The Florida Supreme Court has ruled that an undocumented law school graduate cannot practice because of his illegal status.
The court’s decision about Jose Godinez-Samperio, a 26-year-old who came from Mexico as a child, was based on a federal law that prohibits people who are unlawfully in the country from obtaining professional licenses. The justices said state law can override the federal ban, but Florida has taken no action to do so.
“The Florida Legislature is in the unique position to act on this integral policy question and remedy the inequities that the unfortunate decision of this Court will bring to bear,” justices wrote, according to The Tampa Bay Times.
U.S. Attorney General Eric Holder weighed in previously on the Florida case, saying that federal law precluded Godinez-Samperio from practicing in the Sunshine State.
In a case with similar circumstances, the California Legislature changed its laws to allow Sergio Garcia to practice law in that state.
“I’m feeling very disappointed. But more than anything, I’m feeling outraged at Congress, that they have failed to take action on immigration reform,” Godinez-Samperio said, according to the Times. “And actually, I’m feeling outraged at the president as well. It’s time for Congress to act, it’s time for Obama to act and it’s time for the Legislature to act.”'
Proponents of strict immigration enforcement have opposed allowing undocumented immigrants the right to practice law. They say that people who've broken laws should not be allowed to practice law here.

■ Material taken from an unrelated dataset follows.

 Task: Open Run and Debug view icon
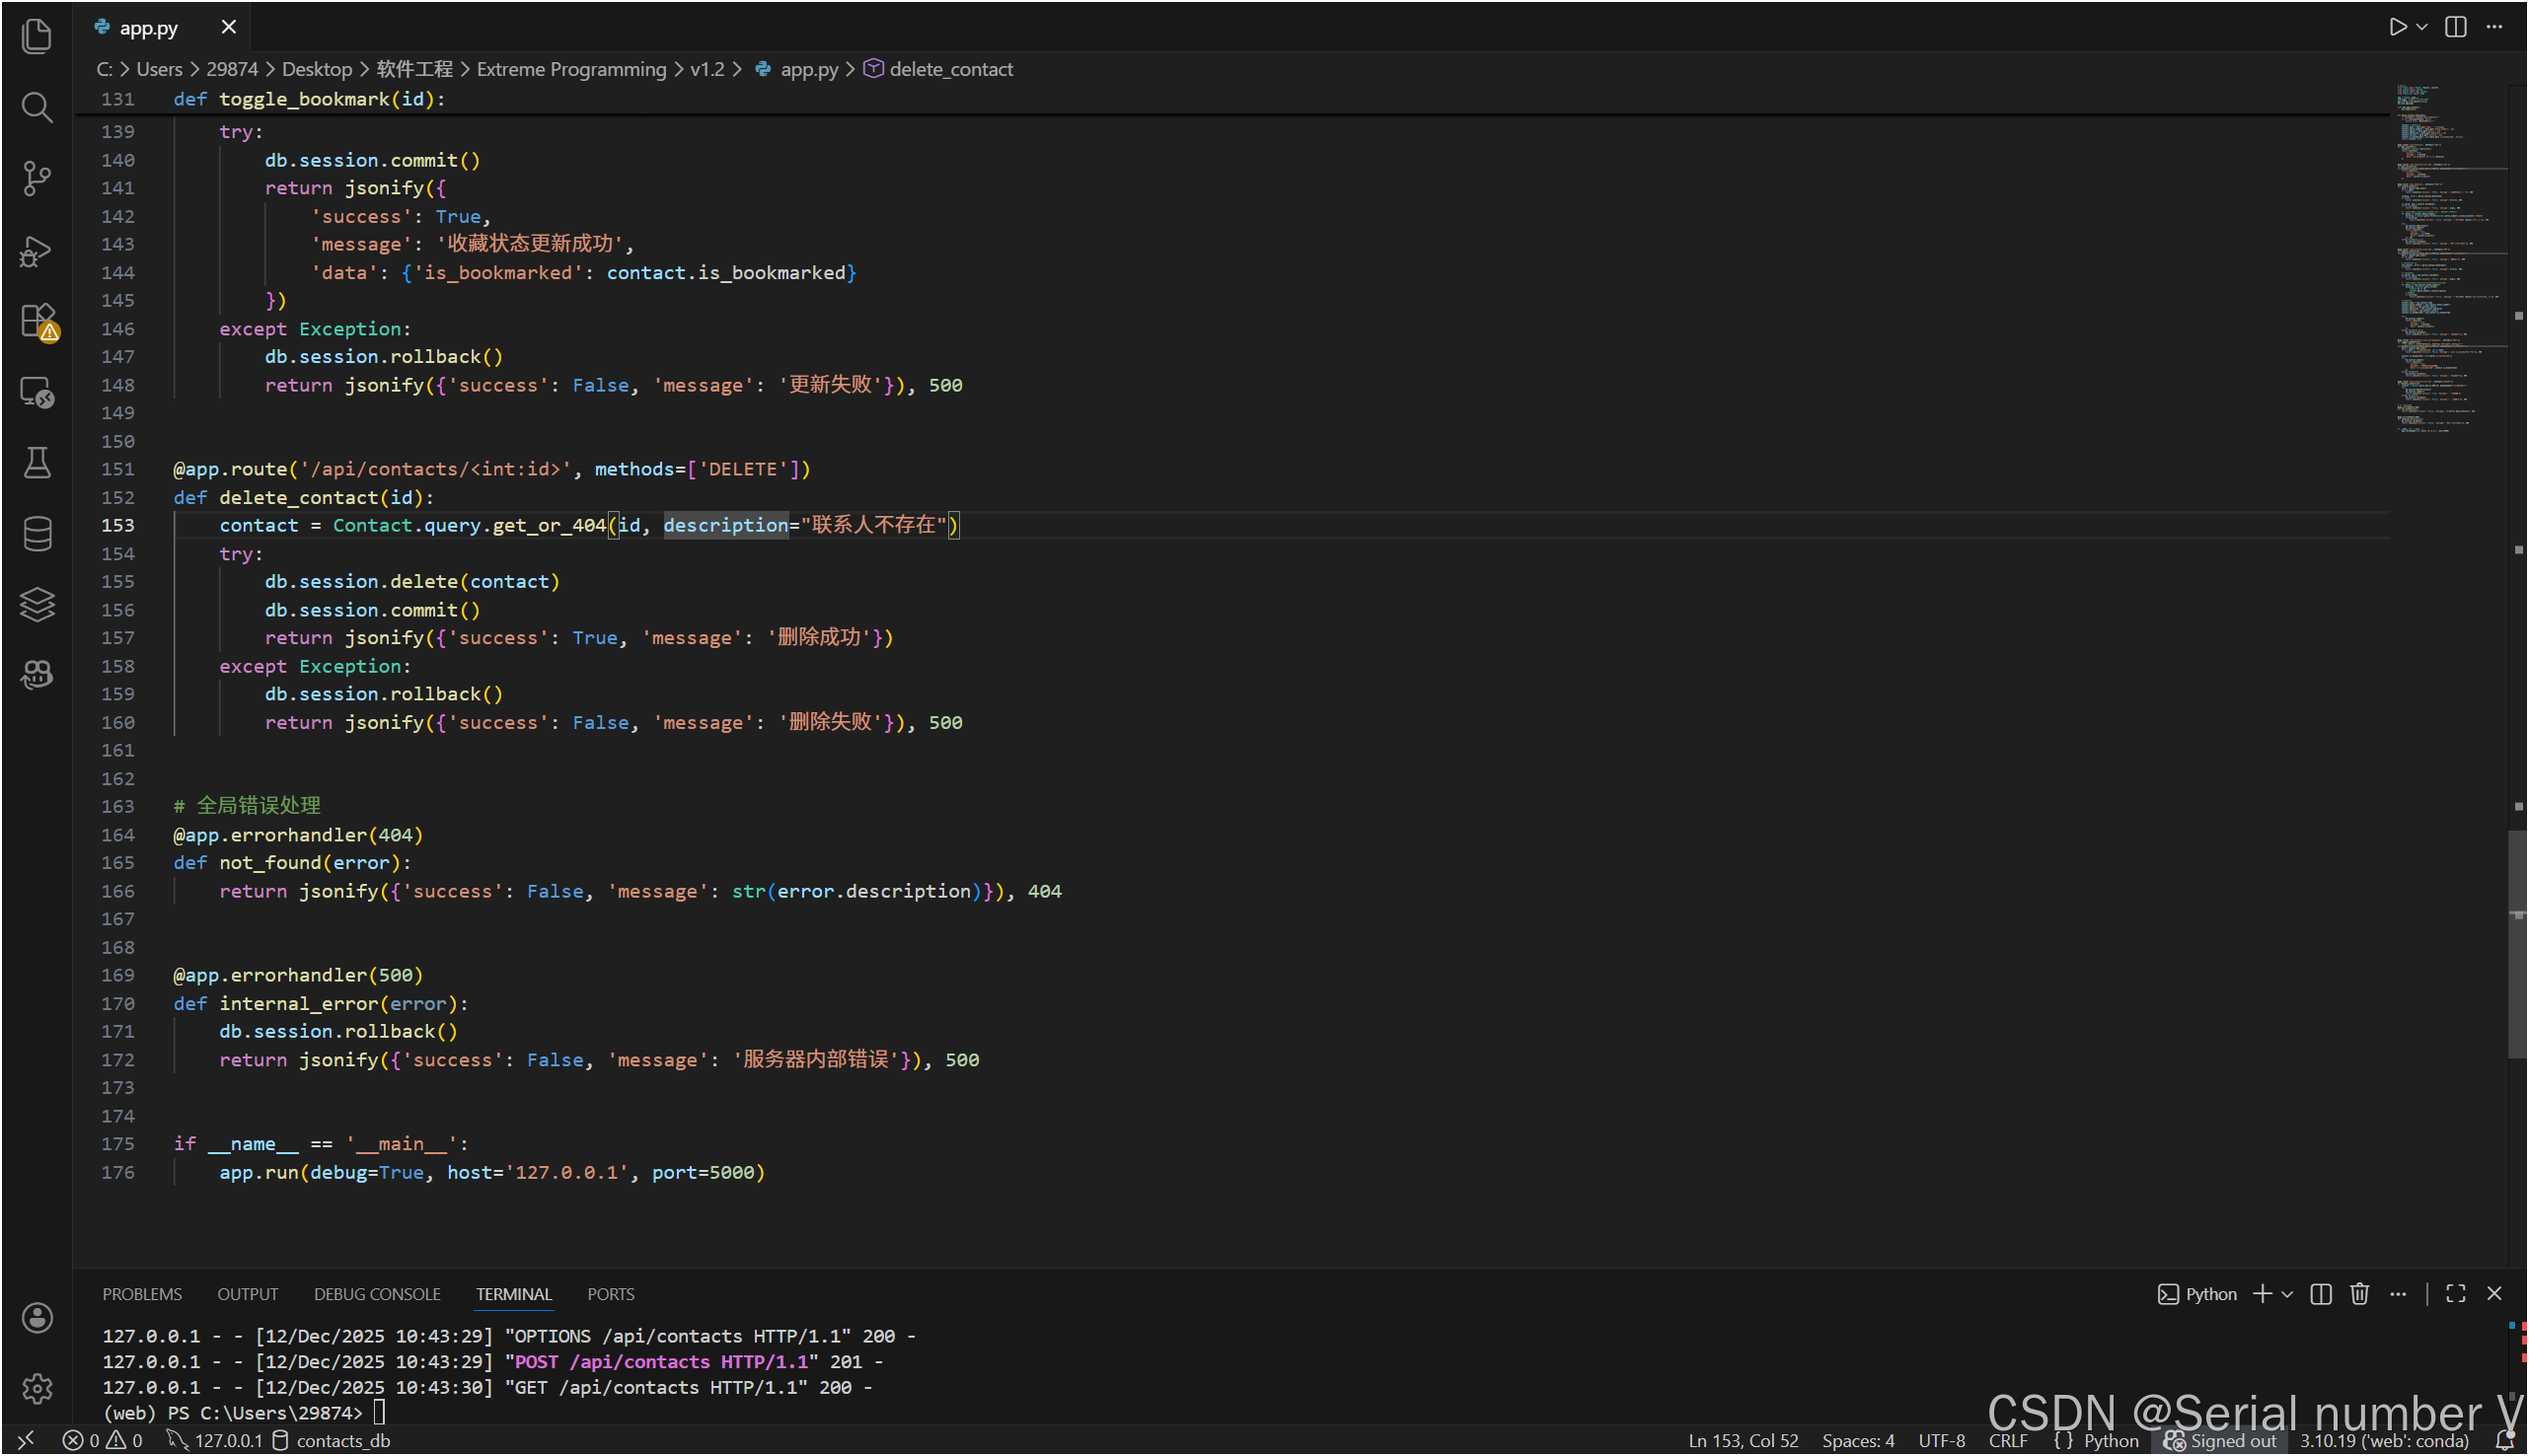tap(37, 251)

Godinez-Samperio is in the group that has become known as “Dreamers,” undocumented immigrants who were brought to the United States as minors by their parents. In his case, he came on a tourist visa with his parents, and the family fell out of status after overstaying.
He qualified for a 2012 initiative known as DACA or Deferred Action for Childhood Arrivals, a status that has enabled him to get a Social Security number, work permit and Florida driver’s license.
Godinez-Samperio was a standout in his youth, becoming an Eagle Scout and then valedictorian of his high school in Tampa. At Florida State University law school, he graduated with honors, and passed the bar exam, according to the Times.
Godinez-Samperino’s attorney, Talbot D’Alemberte, is now focused on pressing the Florida legislative leaders on Thursday to follow in California’s footsteps.
The Times said that the attorney is zeroing in on House Speaker Will Weatherford, who has supported in-state tuition for children of undocumented immigrants, arguing that noncitizens who were brought to the United States should not be penalized for the actions of adults.
Of the Florida State Supreme Court ruling, Weatherford’s spokesman Ryan Duffy said: “We’re reviewing the decision.”
In New York, Cesar Vargas, an undocumented law graduate, has a case pending in which he seeks to be able to practice in the state.
The Associated Press contributed to this report.